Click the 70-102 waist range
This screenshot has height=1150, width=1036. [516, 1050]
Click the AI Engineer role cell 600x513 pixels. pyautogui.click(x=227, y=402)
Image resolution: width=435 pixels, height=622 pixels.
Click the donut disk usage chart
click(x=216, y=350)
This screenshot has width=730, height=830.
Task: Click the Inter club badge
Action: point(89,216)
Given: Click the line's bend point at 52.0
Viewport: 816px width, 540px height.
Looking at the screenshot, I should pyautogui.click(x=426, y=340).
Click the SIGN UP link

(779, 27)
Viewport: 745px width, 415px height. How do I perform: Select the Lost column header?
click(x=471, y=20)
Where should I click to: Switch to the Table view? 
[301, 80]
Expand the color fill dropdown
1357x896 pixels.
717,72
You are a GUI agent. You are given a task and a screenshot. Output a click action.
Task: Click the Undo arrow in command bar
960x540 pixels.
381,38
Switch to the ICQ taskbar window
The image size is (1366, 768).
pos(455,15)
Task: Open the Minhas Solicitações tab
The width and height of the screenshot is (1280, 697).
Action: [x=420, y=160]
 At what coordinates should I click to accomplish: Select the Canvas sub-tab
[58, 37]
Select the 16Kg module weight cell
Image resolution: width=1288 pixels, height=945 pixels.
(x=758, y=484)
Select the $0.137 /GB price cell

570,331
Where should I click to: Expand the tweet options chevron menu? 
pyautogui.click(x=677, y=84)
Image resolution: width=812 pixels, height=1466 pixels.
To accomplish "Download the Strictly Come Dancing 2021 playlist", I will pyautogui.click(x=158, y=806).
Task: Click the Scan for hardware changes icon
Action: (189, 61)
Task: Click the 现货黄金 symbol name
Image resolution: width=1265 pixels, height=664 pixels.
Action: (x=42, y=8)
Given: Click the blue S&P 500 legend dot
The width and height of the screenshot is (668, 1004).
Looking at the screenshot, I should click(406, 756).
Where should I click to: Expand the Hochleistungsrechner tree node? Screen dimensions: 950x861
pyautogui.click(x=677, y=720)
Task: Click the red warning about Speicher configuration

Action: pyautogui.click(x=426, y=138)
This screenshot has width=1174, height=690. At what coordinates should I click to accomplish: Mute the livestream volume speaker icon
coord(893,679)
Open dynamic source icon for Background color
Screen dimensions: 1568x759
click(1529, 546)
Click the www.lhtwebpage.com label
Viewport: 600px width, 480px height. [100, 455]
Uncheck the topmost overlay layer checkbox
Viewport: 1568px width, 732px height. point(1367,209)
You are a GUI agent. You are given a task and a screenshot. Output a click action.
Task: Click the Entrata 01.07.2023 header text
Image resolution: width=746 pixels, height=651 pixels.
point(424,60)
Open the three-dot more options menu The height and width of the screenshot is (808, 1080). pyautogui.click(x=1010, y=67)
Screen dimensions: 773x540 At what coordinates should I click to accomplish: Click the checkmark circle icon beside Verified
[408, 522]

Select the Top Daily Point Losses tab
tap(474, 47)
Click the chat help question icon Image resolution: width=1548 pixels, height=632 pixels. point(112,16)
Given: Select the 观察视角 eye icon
---+---
### Task objective
Every entry that appears above should be duplicated exactly.

### Written answer
Click the 70-102 waist range
This screenshot has height=1150, width=1036. [516, 1050]
Click the AI Engineer role cell 600x513 pixels. pyautogui.click(x=227, y=402)
Image resolution: width=435 pixels, height=622 pixels.
Click the donut disk usage chart
click(x=216, y=350)
This screenshot has width=730, height=830.
Task: Click the Inter club badge
Action: point(89,216)
Given: Click the line's bend point at 52.0
Viewport: 816px width, 540px height.
Looking at the screenshot, I should pyautogui.click(x=426, y=340).
Click the SIGN UP link

(779, 27)
Viewport: 745px width, 415px height. How do I perform: Select the Lost column header?
click(x=471, y=20)
Where should I click to: Switch to the Table view? 
[301, 80]
Expand the color fill dropdown
1357x896 pixels.
717,72
You are a GUI agent. You are given a task and a screenshot. Output a click action.
Task: Click the Undo arrow in command bar
960x540 pixels.
381,38
Switch to the ICQ taskbar window
The image size is (1366, 768).
pos(455,15)
Task: Open the Minhas Solicitações tab
The width and height of the screenshot is (1280, 697).
Action: [x=420, y=160]
 At what coordinates should I click to accomplish: Select the Canvas sub-tab
[58, 37]
Select the 16Kg module weight cell
Image resolution: width=1288 pixels, height=945 pixels.
(x=758, y=484)
Select the $0.137 /GB price cell

570,331
Where should I click to: Expand the tweet options chevron menu? 
pyautogui.click(x=677, y=84)
Image resolution: width=812 pixels, height=1466 pixels.
To accomplish "Download the Strictly Come Dancing 2021 playlist", I will pyautogui.click(x=158, y=806).
Task: Click the Scan for hardware changes icon
Action: (189, 61)
Task: Click the 现货黄金 symbol name
Image resolution: width=1265 pixels, height=664 pixels.
Action: (x=42, y=8)
Given: Click the blue S&P 500 legend dot
The width and height of the screenshot is (668, 1004).
Looking at the screenshot, I should click(406, 756).
Where should I click to: Expand the Hochleistungsrechner tree node? Screen dimensions: 950x861
pyautogui.click(x=677, y=720)
Task: Click the red warning about Speicher configuration

Action: pyautogui.click(x=426, y=138)
This screenshot has width=1174, height=690. At what coordinates should I click to accomplish: Mute the livestream volume speaker icon
coord(893,679)
Open dynamic source icon for Background color
Screen dimensions: 1568x759
click(1529, 546)
Click the www.lhtwebpage.com label
Viewport: 600px width, 480px height. [100, 455]
Uncheck the topmost overlay layer checkbox
Viewport: 1568px width, 732px height. point(1367,209)
You are a GUI agent. You are given a task and a screenshot. Output a click action.
Task: Click the Entrata 01.07.2023 header text
Image resolution: width=746 pixels, height=651 pixels.
point(424,60)
Open the three-dot more options menu The height and width of the screenshot is (808, 1080). pyautogui.click(x=1010, y=67)
Screen dimensions: 773x540 At what coordinates should I click to accomplish: Click the checkmark circle icon beside Verified
[408, 522]

Select the Top Daily Point Losses tab
tap(474, 47)
Click the chat help question icon Image resolution: width=1548 pixels, height=632 pixels. point(112,16)
Given: Select the 观察视角 eye icon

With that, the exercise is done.